任务要求
A – 请照录属性类型页面中从“不定量且无序，反应类别”到“米我们就知道有多长。计数零点 0 米也是明确的，而不是可以任意选择的。”的原文。
B – 根据属性类型页面，对于 interval data 而言，计数零点的选择为何无关紧要？请用一至三句话说明。
C – 属性类型页面指出，序数属性的中心趋势度量可用哪些量表示？

页面
- - -
Note

Lec 2 Data¶

Types of Attributes¶

标称属性(nominal data)：代表某种类别、编码或者状态。比如头发颜色如黑色、棕色、黄色等。标称属性值不具有有意义的序且并不是定量的。众数是该属性的人中心趋势度量。均值和中位数都无意义。

不定量且无序，反应类别

序数属性(ordinal data)：值之间具有有意义的序(ranking)。相继值之间的差未知。比如标称属性 size 中的大、中、小，具有有意义的先后次序，但是无法描述大和中、中和小之间相差具体多少。序数属性也可以数值量的值域划分成有限有序类别，将数值属性离散化得到。序数属性的中心趋势度量可用众数和中位数表示，均值意义不大。

ranking

interval data: 用数字定量地描述变量程度上的差异。比如温度，20℃ 比 10℃ 高 10℃，和 30℃ 与 20℃ 之间的温差是一样的。这种情况下二者的差（interval）有意义的，而计数零点的选择是无关紧要的。选择不同的参考温度作为 0℃，那么同一温度会有不同的示数。但不影响两个温度之间的差。

ratio data:计数零点是有意义的，或者说不光变量之间的差有意义，而且变量本身就具有意义。比如长度，质量，在物理上有明确的定义：一米有多长，一千克有多少量。这样如果我们说 0.5 米我们就知道有多长。计数零点 0 米也是明确的，而不是可以任意选择的。
- - -
记录信息
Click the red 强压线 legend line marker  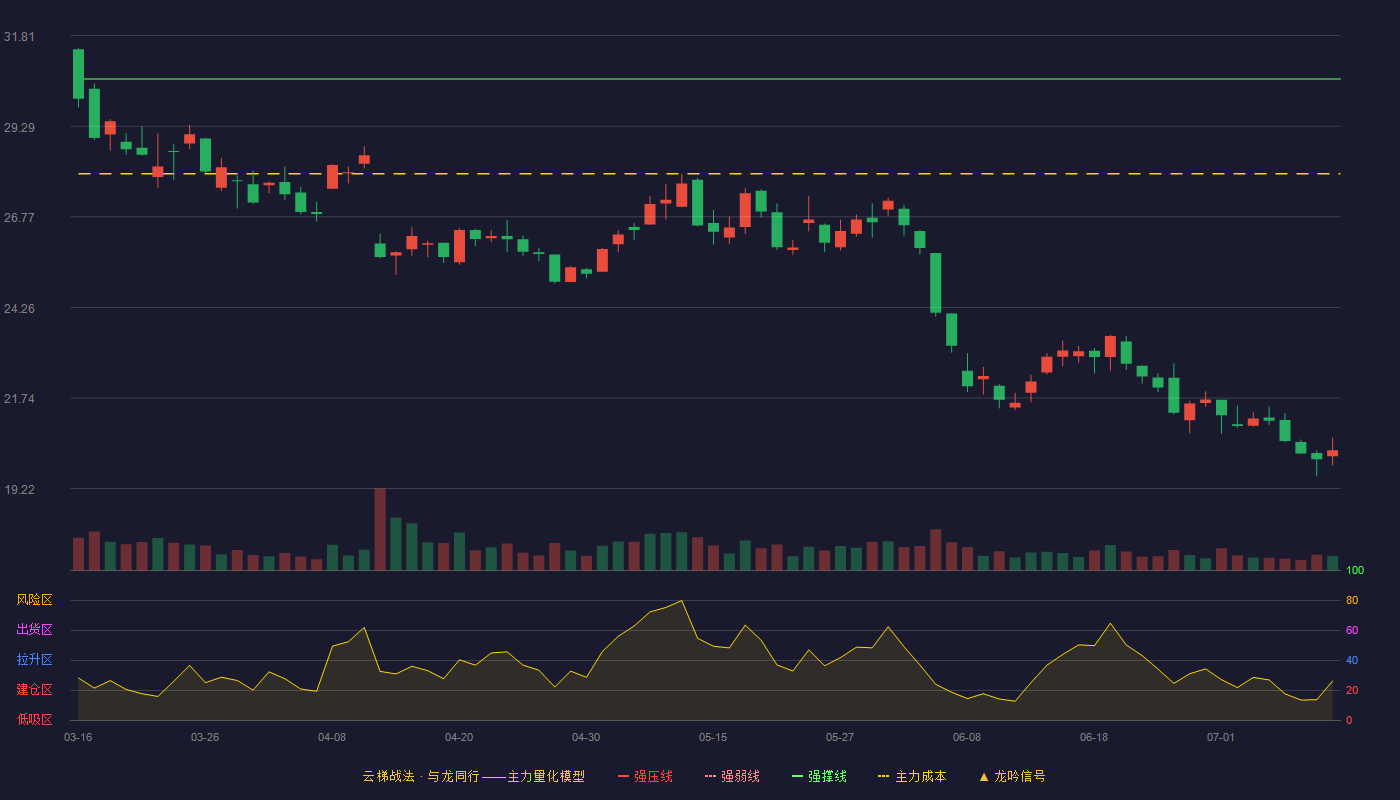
- - -
任务答案
A –
不定量且无序，反应类别

序数属性(ordinal data)：值之间具有有意义的序(ranking)。相继值之间的差未知。比如标称属性 size 中的大、中、小，具有有意义的先后次序，但是无法描述大和中、中和小之间相差具体多少。序数属性也可以数值量的值域划分成有限有序类别，将数值属性离散化得到。序数属性的中心趋势度量可用众数和中位数表示，均值意义不大。

ranking

interval data: 用数字定量地描述变量程度上的差异。比如温度，20℃ 比 10℃ 高 10℃，和 30℃ 与 20℃ 之间的温差是一样的。这种情况下二者的差（interval）有意义的，而计数零点的选择是无关紧要的。选择不同的参考温度作为 0℃，那么同一温度会有不同的示数。但不影响两个温度之间的差。

ratio data:计数零点是有意义的，或者说不光变量之间的差有意义，而且变量本身就具有意义。比如长度，质量，在物理上有明确的定义：一米有多长，一千克有多少量。这样如果我们说 0.5 米我们就知道有多长。计数零点 0 米也是明确的，而不是可以任意选择的。

B – 此类数据中，两值之差才有意义。选择不同的参考温度作为 0℃，同一温度的示数会随之改变，但两个温度之间的差不受影响。

C – 众数和中位数。